Here is an overview of the required and optional languages / places for defining new Content Types:


When you need a custom field or a custom table, first of all you have to define a SQL schema. This requires knowledge of MySQL syntax and which column types are suitable for the field. Content Blocks already knows which types are the best for the job and adds them via a PSR-14 Event. For experienced integrators, it is still possible to override the default SQL definitions.


The “Table Configuration Array” is a TYPO3 specific PHP structure to define the behavior of SQL columns inside the TYPO3 backend. It is quite mighty and has plenty of options. In order to not limit the capabilities of Content Blocks all options and field types are still available. You will recognize them in the YAML definition.
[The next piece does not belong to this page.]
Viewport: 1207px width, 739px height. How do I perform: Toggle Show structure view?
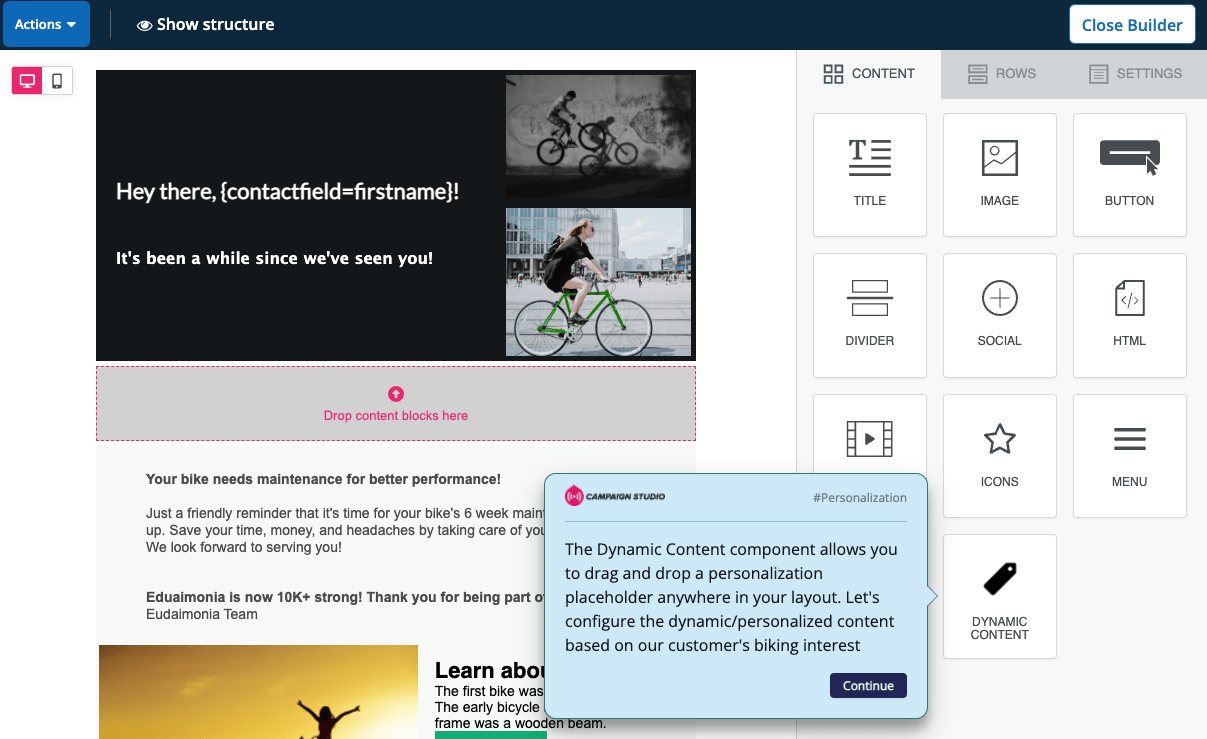205,25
There are some improvements, which required slight naming changes. Content Blocks greatly reduces the amount of code, which needs to be defined, by automatically generating redundant information. E.g. by adding new types to the type selector or placing custom fields to a designated destination. Also icons are registered automatically, if they are placed in a fixed folder.

XML / FlexForm

If one wants to make use of TYPO3 FlexForms, it is required to define an XML file and register it in TCA. Content Blocks streamlines this by using the same syntax for both normal fields and FlexForm fields. There is no need to write TCA inside of XML anymore. Everything is handled in the single YAML definition.
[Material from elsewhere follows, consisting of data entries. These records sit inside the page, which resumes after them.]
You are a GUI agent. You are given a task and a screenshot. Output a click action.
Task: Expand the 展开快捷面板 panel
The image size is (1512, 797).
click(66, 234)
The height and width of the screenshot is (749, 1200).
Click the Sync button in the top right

Translatable labels are implemented by using XLF files in TYPO3. In Content Blocks you still have to write those. However, all fields get a fixed key, which consists of the Content Block name and the field identifier. You only need to remember this standardized schema and they will automatically be used for the backend labels. There is a fallback to the field identifier, if no entry for the field is defined, so that you never encounter fields without a label.


TSConfig is special variant of TypoScript, which allows to modify the backend behavior. It is required to define some TSConfig in order to register Content Elements in the Content Element Wizard. Content Blocks already holds all necessary information for this and adds default TSConfig. If not otherwise defined, new Content Elements are placed in the “common” tab.


TypoScript is the glue between the backend and the frontend. For Content Elements specifically it is required to define a rendering definition, if you intend to display them in the frontend. Content Blocks automatically adds default TypoScript, which registers a Fluid template for the Content Element. In addition, all relations are resolved automatically, so you don’t have to define DataProcessors for common use cases like file references or collections.


Fluid is the templating engine for TYPO3 and is both used in the backend and the frontend. Content Blocks registers a Frontend.html and a EditorPreview.html file, which can immediately be used for styling your Content Element. Layouts and partials can be used as usual.